Swift does away with pointers == pervasive ARC

w0rp via Digitalmars-d digitalmars-d at puremagic.com
Tue Jun 17 05:26:55 PDT 2014


On Tuesday, 17 June 2014 at 00:22:55 UTC, Manu via Digitalmars-d 
wrote:
> On 17 June 2014 10:08, deadalnix via Digitalmars-d
> <digitalmars-d at puremagic.com> wrote:
>> On Monday, 16 June 2014 at 15:16:44 UTC, Manu via 
>> Digitalmars-d wrote:
>>>
>>> What say you to that, Walter?
>>>
>>> Apple have committed to pervasive ARC, which you consistently 
>>> argue is
>>> not feasible...
>>> Have I missed something, or is this a demonstration that it is
>>> actually practical?
>>
>>
>> http://stackoverflow.com/questions/24101718/swift-performance-sorting-arrays
>>
>> Does it answer the question ?
>
> -Ofast seems to perform the same as C++. -Ofast allegedly does
> basically what '-release -noboundscheck' does.
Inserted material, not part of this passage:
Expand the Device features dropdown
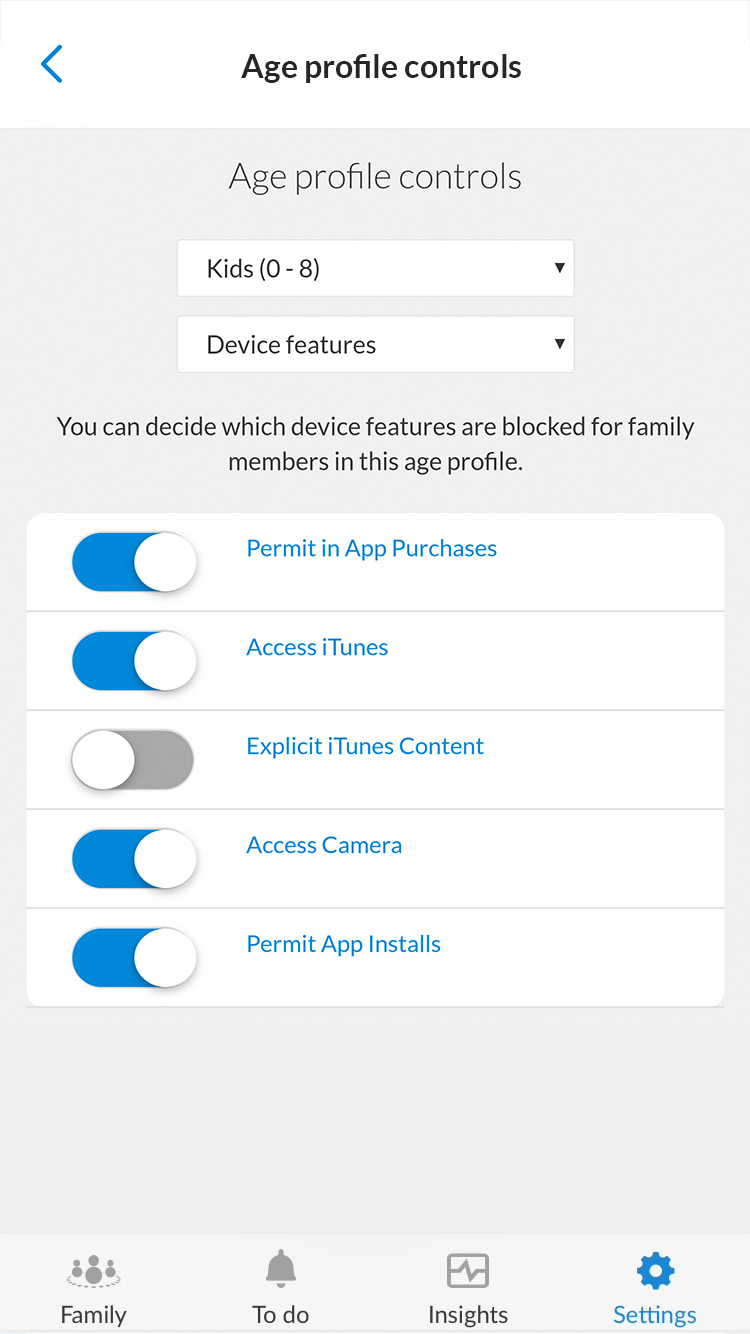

You'd never try 
> and
> benchmark D code without those flags.

The thing which slowed his loop down was the compiler not 
removing the retain and release calls for ARC in that case. As he 
says.

> With -O3 I get something that was beyond my wildest 
> imagination. The inner loop spans 88 lines of assembly code. I 
> did not try to understand all of it, but the most suspicious 
> parts are 13 invocations of "callq _swift_retain" and another 
> 13 invocations of "callq _swift_release". That is, 26 
> subroutine calls in the inner loop!

Obviously they can optimise these retain and release calls away. 
However, I don't believe it will work with the right 
optimisations in place for hot code. I think the only thing which 
can work reliably in hot code is memory you manage yourself. I 
don't think there's an automatic memory management scheme which 
will do all of the work for you in most situations without 
incurring some additional runtime cost.